Temanggung, Juni 2005
Abimana Saputra
"Masih lama, ya?" bisik Fian yang sejak tadi sudah sibuk menyeka keringat di dahinya. Dia tampak lelah dan hampir menyerah. Tapi, dia sama sekali nggak mengeluh. Untuk kali pertama sepanjang aku mengenalnya, Fian menjadi sangat patuh.
Aku menggeleng. Entahlah. Aku justru berharap salah seorang dari kami pingsan dan barisan dibubarkan. Tapi sepertinya, ada yang lebih penting dari sekadar menanti selesainya pidato. Siswa TKJ yang biasanya paling nggak sabaran, menjadi lebih tenang. Apa yang diharapkan kami saat ini nggak lebih hebat dari angka nilai ujian yang di atas ambang batas. Hanya itu. Sesederhana itu. Nggak peduli berapa kali Pak Kuswoyo–kepala sekolah kami–mengulang kalimatnya.
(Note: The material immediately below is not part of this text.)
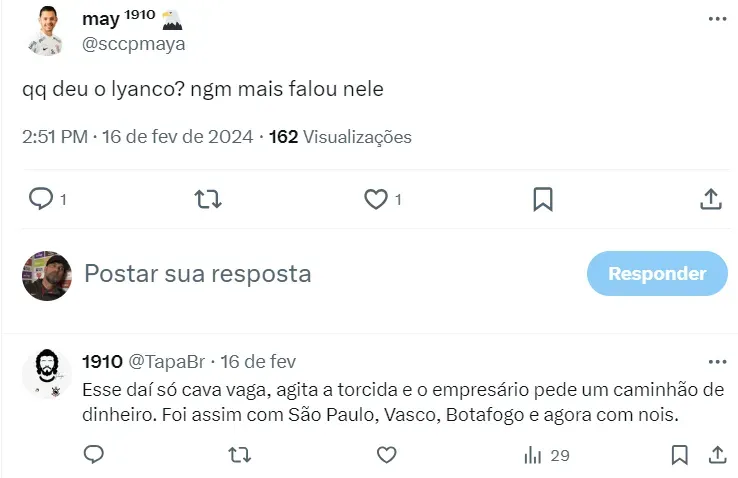Image resolution: width=738 pixels, height=478 pixels.
Task: Type in the Postar sua resposta field
Action: (300, 273)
Nggak peduli terik matahari menambah eksotis kulit kami.
"Putra ...." panggil Fian kemudian.
Aku yang sedang sibuk mendengarkan pidato–sambil melamun, menoleh. Dan betapa terkejutnya aku saat melihat darah menetes dari hidung Fian. Tolong koreksi doaku kalau salah. Tapi, aku benar-benar nggak berharap Fian yang pingsan kali ini.
"Fian mimisan, Pak!" teriak Gita yang sudah histeris lebih dulu. Beberapa siswa menoleh ke arah kami. Tapi, sebagian yang lain tampak nggak peduli. Aku yakin mereka nggak sedang mendengarkan pidato. Kalau saja terlihat, pasti doa-doa baik sedang beterbangan di atas langit Kota Temanggung saat ini. Dan yang paling banyak, pastilah di atas kepala siswa bebal sepertiku.
Tanpa pikir panjang, kutarik tangan Fian menjauh dari barisan. "Kita ke UKS, yan."
Fian menurut. Dia mengikuti langkahku melewati barisan siswa hingga tiba di koridor panjang menuju UKS. "Kalau sampai aku kenapa-kenapa, Pak Kuswoyo harus bertanggung jawab!"
Mau nggak mau aku tertawa. Dasar si Kampret! "Kamu nggak akan sampai gegar otak terus lupa ingatan cuma karena mimisan, Bego!"
Fian membersihkan darah yang keluar dari hidungnya di wastafel lalu duduk di ujung tempat tidur. "Iya nggak, sih. Cuma setelah satu tahun penuh perjuangan, masak hari ini kita masih harus disiksa dengan berjemur di tengah terik. Nggak manusiawi banget! Padahal udah punya rencana pura-pura pingsan. Eh, malah mimisan."
Aku tertawa lagi. Kalimat Fian kali ini berhasil membuatku lupa kalau kami sedang gugup menunggu pengumuman ujian. "Sukurin!"
Tapi, Fian benar. Tahun ketiga sekolah benar-benar di luar ekspektasi. Kukira menjadi siswa kelas tiga nggak ada bedanya dengan tahun-tahun sebelumnya. Tapi, anggapan itu berhasil dipatahkan saat jadwal belajar kami menjadi lebih padat. Jadwal les yang hampir setiap hari, doa bersama, try out, ujian sekolah, hingga ujian nasional mau nggak mau harus kami lalui. Dan setelah semua itu, kami masih harus sabar menanti pengumuman yang akan menentukan nasib kami.